The Night Before Passover
Once the house is Passover-tidy, it’s time to do the search-and-destroy ritual.
After nightfall, gather the family, light a candle, and say:
Blessed are You, L-rd our G‑d, King of the universe, who has sanctified us with His commandments, and has commanded us concerning the removal of chametz.
Bag the evidence and store away for tomorrow’s burning ceremonyThoroughly search your home and car for any chametz that may have been missed in the cleaning (yes, it happens). Bag the evidence and store away for tomorrow’s burning ceremony.
After the search, say:
All leaven and anything leavened that is in my possession—which I have neither seen nor removed, and about which I am unaware—shall be considered naught and ownerless as the dust of the earth.

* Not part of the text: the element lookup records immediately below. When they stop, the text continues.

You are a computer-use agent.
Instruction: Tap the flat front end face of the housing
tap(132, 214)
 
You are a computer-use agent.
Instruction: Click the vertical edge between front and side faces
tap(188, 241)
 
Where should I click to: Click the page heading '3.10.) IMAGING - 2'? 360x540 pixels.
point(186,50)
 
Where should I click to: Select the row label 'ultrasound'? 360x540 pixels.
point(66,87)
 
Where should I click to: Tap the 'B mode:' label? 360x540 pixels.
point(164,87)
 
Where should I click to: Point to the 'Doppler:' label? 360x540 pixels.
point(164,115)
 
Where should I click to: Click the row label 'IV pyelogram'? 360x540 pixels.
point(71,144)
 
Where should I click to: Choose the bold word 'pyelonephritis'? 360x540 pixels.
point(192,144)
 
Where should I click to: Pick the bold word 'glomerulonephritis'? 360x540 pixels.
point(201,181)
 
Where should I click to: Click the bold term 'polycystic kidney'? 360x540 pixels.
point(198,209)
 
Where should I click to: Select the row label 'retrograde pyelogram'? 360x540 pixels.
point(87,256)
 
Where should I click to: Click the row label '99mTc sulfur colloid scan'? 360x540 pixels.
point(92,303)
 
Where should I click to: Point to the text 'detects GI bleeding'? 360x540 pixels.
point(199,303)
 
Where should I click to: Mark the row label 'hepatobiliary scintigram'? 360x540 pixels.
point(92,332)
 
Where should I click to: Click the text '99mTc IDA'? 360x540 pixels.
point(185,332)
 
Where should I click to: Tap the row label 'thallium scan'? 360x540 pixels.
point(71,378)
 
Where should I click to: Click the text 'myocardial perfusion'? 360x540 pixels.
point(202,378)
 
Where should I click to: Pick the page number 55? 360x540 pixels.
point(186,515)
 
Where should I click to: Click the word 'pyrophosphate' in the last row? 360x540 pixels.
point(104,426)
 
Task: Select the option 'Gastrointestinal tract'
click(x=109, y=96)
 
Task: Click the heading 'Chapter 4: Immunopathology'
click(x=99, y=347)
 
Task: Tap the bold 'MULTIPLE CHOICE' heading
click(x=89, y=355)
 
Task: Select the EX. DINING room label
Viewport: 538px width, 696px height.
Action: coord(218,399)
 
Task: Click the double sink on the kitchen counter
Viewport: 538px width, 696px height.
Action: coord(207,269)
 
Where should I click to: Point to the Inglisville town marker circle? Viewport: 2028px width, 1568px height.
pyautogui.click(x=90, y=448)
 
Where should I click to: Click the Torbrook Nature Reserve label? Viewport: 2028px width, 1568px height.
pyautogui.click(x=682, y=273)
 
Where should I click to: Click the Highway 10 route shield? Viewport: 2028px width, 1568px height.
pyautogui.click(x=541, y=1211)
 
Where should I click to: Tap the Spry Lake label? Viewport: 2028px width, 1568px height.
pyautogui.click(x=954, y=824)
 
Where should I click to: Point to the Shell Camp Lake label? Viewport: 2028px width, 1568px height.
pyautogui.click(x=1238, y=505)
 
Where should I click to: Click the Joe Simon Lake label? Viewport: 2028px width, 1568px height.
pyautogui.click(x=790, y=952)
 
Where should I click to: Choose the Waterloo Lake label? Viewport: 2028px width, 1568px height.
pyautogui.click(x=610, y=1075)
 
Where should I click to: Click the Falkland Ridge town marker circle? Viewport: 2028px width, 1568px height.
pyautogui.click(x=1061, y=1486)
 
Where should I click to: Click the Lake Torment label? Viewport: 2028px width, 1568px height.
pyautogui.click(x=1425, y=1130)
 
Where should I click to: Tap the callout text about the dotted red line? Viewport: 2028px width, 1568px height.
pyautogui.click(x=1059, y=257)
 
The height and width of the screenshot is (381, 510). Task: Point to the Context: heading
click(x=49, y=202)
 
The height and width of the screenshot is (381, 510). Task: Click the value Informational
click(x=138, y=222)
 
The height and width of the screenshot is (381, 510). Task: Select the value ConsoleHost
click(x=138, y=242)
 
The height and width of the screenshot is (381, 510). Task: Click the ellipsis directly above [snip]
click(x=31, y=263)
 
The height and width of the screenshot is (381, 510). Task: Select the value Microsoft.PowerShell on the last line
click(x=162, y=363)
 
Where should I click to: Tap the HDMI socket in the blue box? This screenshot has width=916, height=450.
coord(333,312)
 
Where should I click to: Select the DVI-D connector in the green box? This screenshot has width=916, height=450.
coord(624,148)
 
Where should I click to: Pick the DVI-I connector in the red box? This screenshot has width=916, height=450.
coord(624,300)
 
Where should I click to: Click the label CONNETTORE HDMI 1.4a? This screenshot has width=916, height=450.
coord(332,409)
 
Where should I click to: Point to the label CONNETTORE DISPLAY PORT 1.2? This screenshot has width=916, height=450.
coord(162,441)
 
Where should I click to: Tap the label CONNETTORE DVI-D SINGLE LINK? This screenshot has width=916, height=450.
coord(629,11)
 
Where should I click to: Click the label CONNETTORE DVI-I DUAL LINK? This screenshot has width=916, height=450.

- The kids love this part: Before the search, carefully wrap ten pieces of bread in paper and hide them throughout the house. Just don’t forget where you hid them.
- Aside for the candle, it is customary to take along a feather and a wooden spoon.
- Away from home for the holiday? Ask your rabbi when and how to do the search.
Day Before Passover
Last day to sell your chametz! Click here to do it online.
Chametz may be eaten until the beginning of the fifth hour of the day. By the sixth hour, all chametz must have been destroyed or sold. (These “hours” are each one-twelfth of the daylight period. For example, if sunrise is at 5:40 AM and sunset is at 6:40 PM, then the fifth hour would begin at 10:00 AM, and the sixth hour at 11:05 AM.) Note: The times given here are for illustrative purposes only. To find your local chametz-eating and -burning deadlines, click here.
All food from here on should be kosher for Passover.
Before the beginning of the sixth hour of the day, make a fire and burn the chametz bag from last night, plus any other leftover chametz.
While burning the chametz, say the following:
All leaven and anything leavened that is in my possession—whether I have seen it or not, whether I have observed it or not, whether I have removed it or not—shall be considered naught and ownerless as the dust of the earth.
You are now chametz-free—and free to enjoy the liberating Seder experience and the eight-day Festival of Freedom.